Quelles sont les options si les négociations n’aboutissent pas? «Si l’on ne parvient pas à amender le traité, si rien n’est possible, alors ce sera le divorce», admet Claude Turmes.

Mais le traité est piégé: une clause permet aux dispositions du TCE de rester en vigueur dans un pays signataire jusqu’à 20 ans après son retrait. «Ce traité a été très bien pensé», ironise Tilly Metz. «Mais comment a-t-on pu le signer avec une telle clause?», s’interroge-t-elle.

Alternative insatisfaisante

L’alternative se résume donc ainsi: soit le traité est amendé et l’impact sur les énergies fossiles est immédiat, soit l’UE sort du traité, mais celui-ci s’appliquera malgré tout pendant 20 ans. Sans compter que les autres pays signataires continueront de recourir aux tribunaux privés et d’investir dans les énergies fossiles, sans que l’UE puisse influencer cela. «Sortir a aussi des désavantages», juge le ministre. «Amender le traité est ma position favorite.»

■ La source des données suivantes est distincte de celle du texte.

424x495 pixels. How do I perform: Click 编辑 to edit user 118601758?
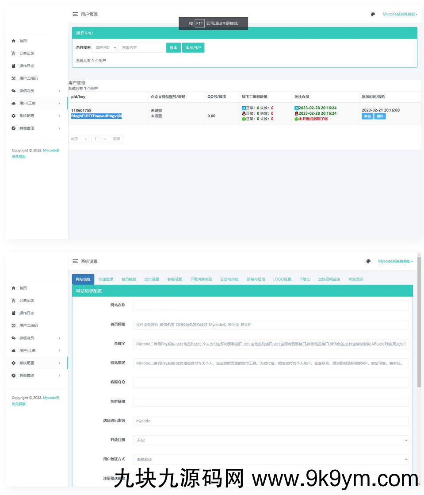[367, 116]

Un cinquième round de négociations, dédié aux énergies fossiles, aura lieu en juin. Claude Turmes reste confiant et veut croire en la force de négociation de l’UE. «En tant que bloc, c’est de loin la plus grande entité au sein du TCE», rappelle-t-il. «Nous nous sommes battus pour avoir une position claire et maintenant nous l’avons.»

Et ce même si cette position est loin de convaincre tout le monde au sein même de l’UE. «Pour moi, les standards minimaux fixés ne suffisent pas pour atteindre les objectifs climatiques», craint ainsi Tilly Metz, alors que l’UE doit atteindre la neutralité carbone d’ici 2050. «Il faut une sérieuse réforme, ou sinon sortir.» Ou comment avoir à choisir entre la peste et le choléra.